The interface is divided into two areas that are independent from each other. The first window loads the pdf document and displays its contents in its interface. All pages are displayed on the left and it is possible to read the pdf right on the screen.
The Start OCR button displays a configuration window for the OCR process. It is possible to OCR all pages, a selection of pages or only the current page.
The progress and status is displayed right in the window and all processed pages are displayed in the second window afterwards.
The PDF OCR Editor is a basic text editor that can theoretically be used to edit the text right away. The OCR process naturally misinterprets some of the characters which have to be edited afterwards.
The text editor can export the converted text as a text or doc document which indicates the second possibility of editing the text.

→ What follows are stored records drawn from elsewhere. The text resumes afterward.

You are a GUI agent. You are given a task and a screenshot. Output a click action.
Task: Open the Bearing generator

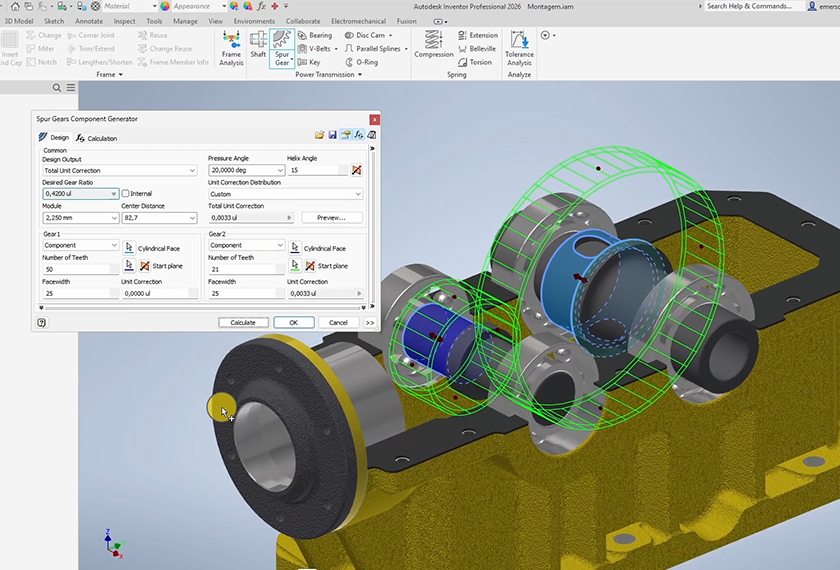coord(313,35)
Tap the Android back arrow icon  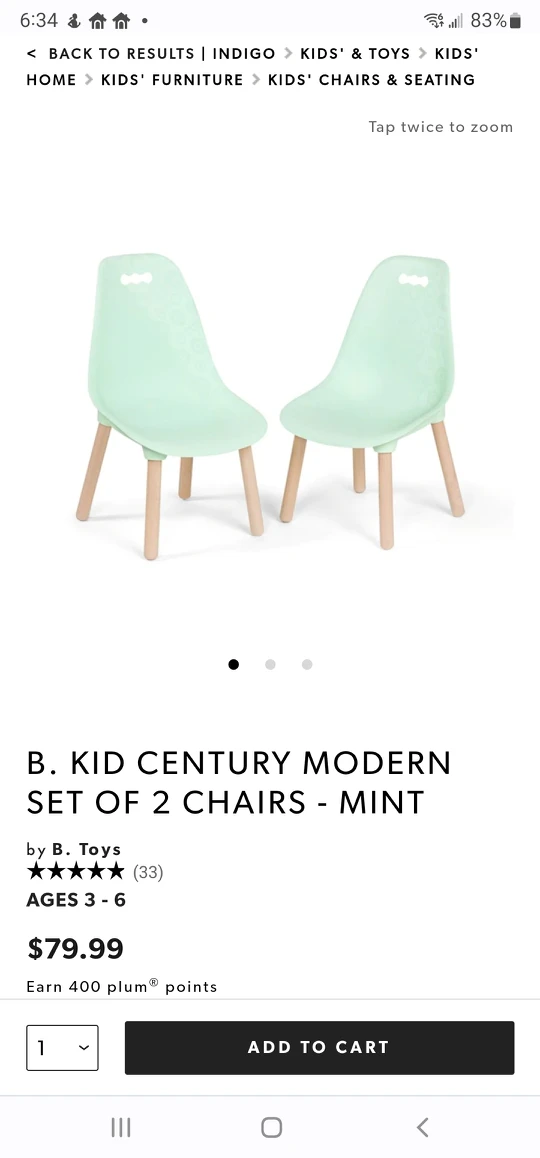pyautogui.click(x=422, y=1127)
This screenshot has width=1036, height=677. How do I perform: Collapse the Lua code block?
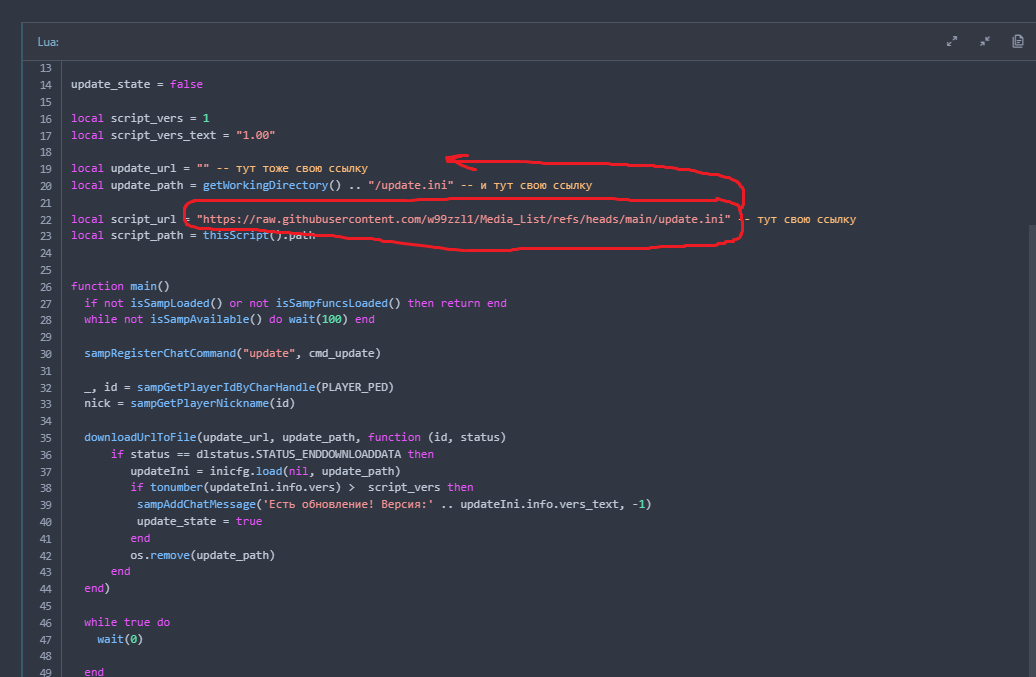coord(985,42)
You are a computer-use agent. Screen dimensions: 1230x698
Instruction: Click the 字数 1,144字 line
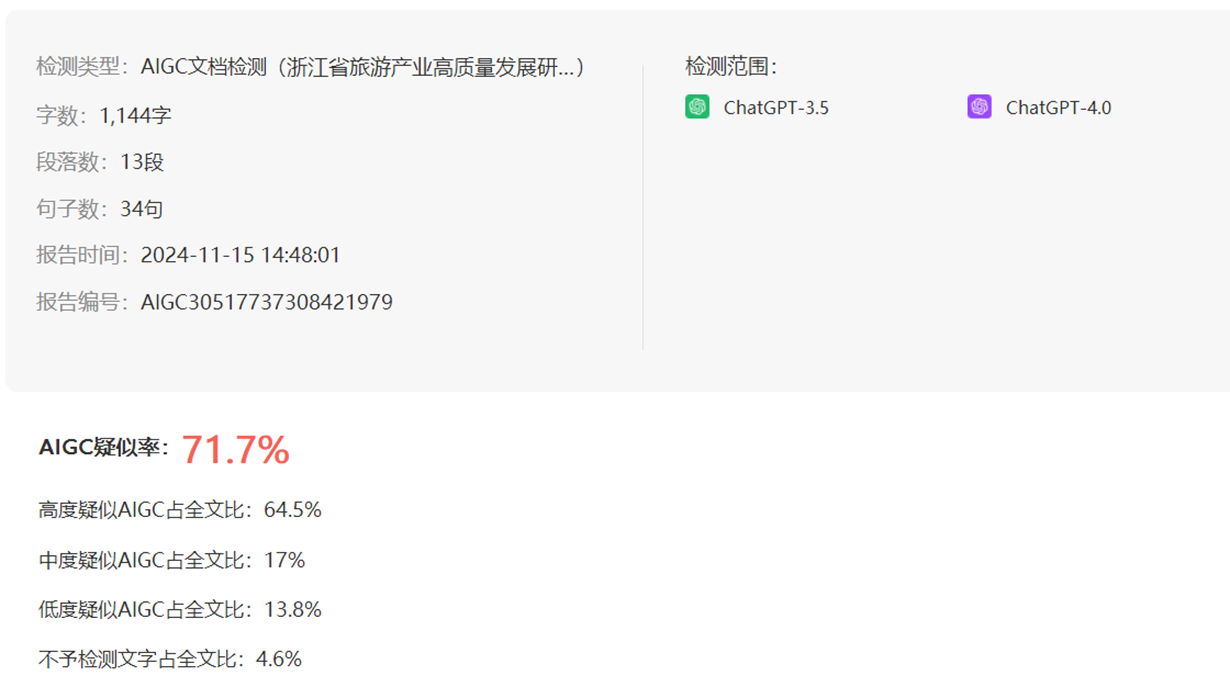click(x=104, y=116)
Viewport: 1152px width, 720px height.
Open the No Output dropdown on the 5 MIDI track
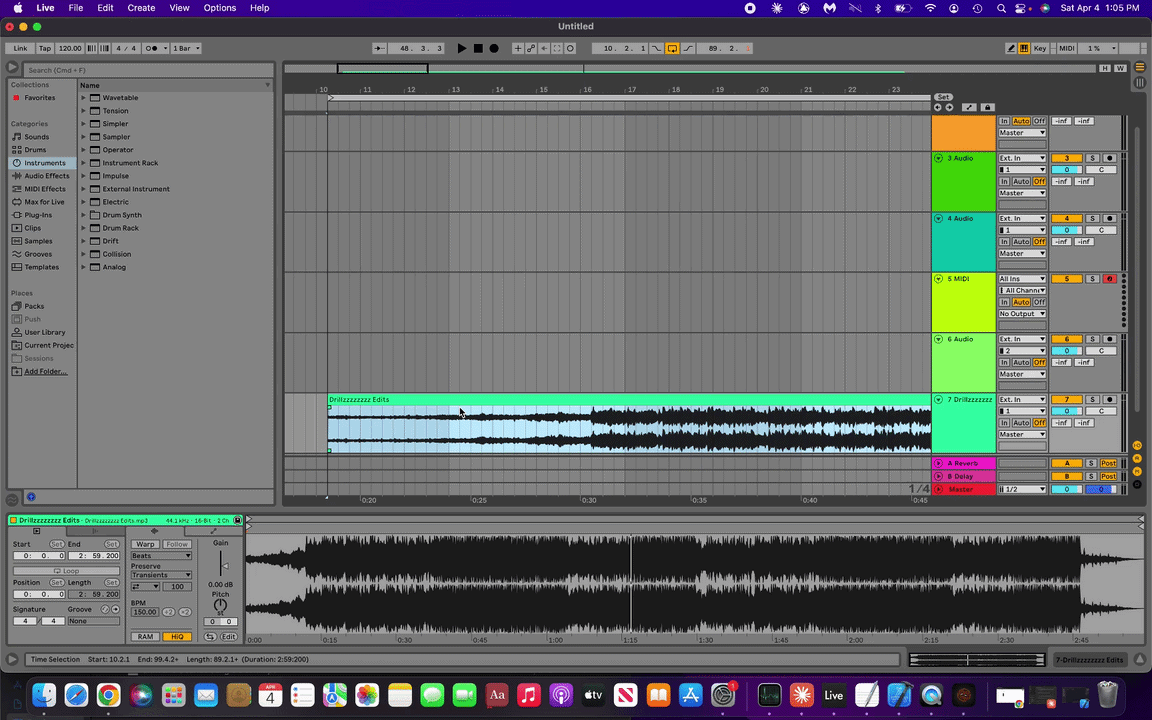pos(1022,314)
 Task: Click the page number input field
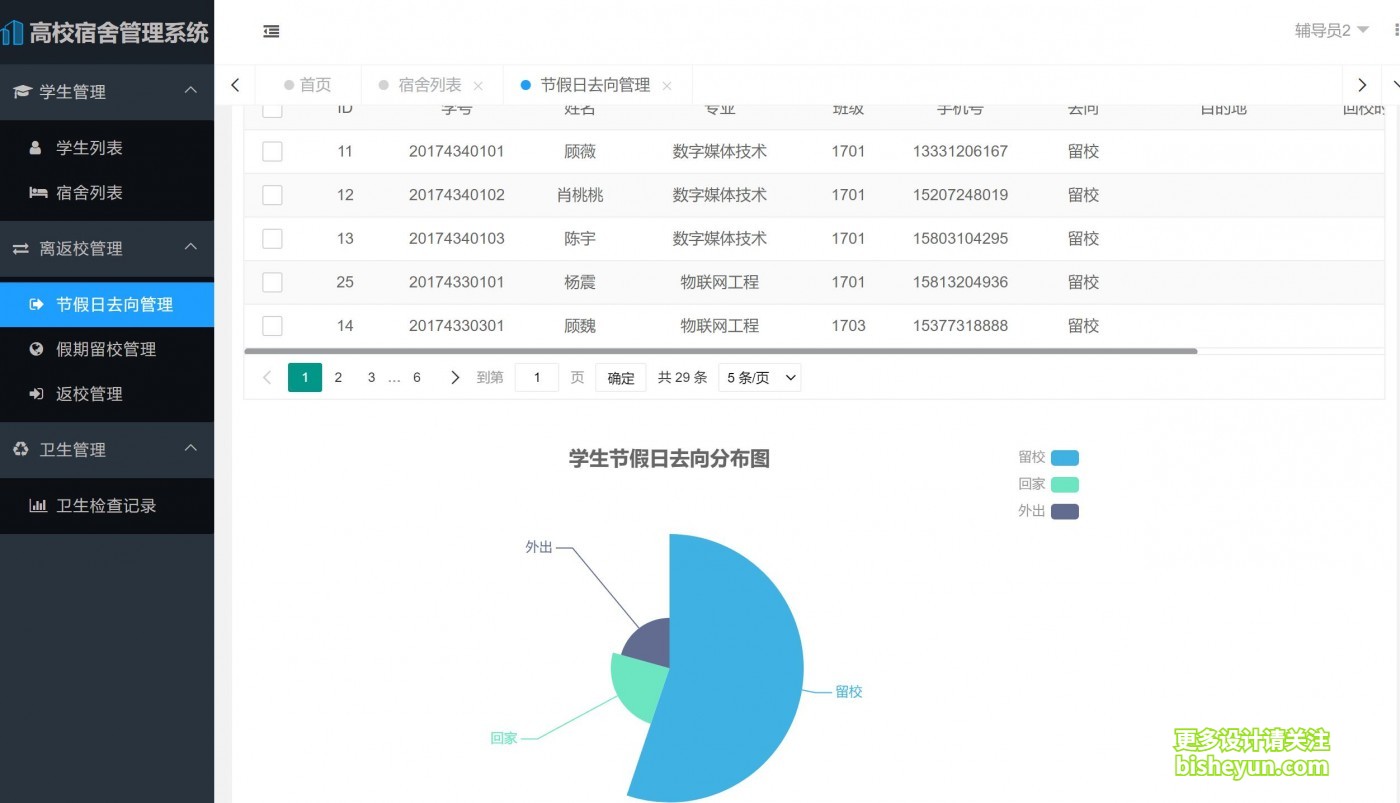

It usually makes sense to save the processed pdf as a doc and load it into a text processing application like Microsoft Word which offers spell and grammar checking.
PDF OCR is a convenient program that offers its users a fast and easy way of turning pdf documents into text. The program supports ten different languages and is compatible with all 32-bit and 64-bit editions of the Microsoft Windows operating system.
A alternative is Free OCR Scanning which is an online service that can process pdf files among others.
Thank you for your article. I will do my best to add the grammar feature on next version
Just tried it. Scanned it with Avira and McAfee, no detections. Tried it on a convoluted government PDF doc. Works beautifully.
Author of the software might want to note that the install path is pdfPCR. I believe it should be corrected to pdfOCR?
Tried it too. Great suggestion. Will use often.
Doesn’t Acrobat have its own OCR implementation when you scan documents directly in Acrobat?
It shuts down automatically before even OCR begins.
Does not work, unfortunately.
Does not work.
UI does not look like that in tutorial.
Result is a pdf page, which states that programme is not registered. Only way to register is to buy it.
So it is free to download, but not free to use!!!
I HATE it when people abuse my time like that!! Why not state upfront that the programme is not free??? Even if I had the money, I will NOT buy from a supplier that treat me like this!!!
Why does GHack states that it is free???
Lorraine, the article is from 2010 and was last updated in 2012. It is likely that the developer made a change that we have not reviewed yet. Thanks to your input, we will do so and update the article accordingly.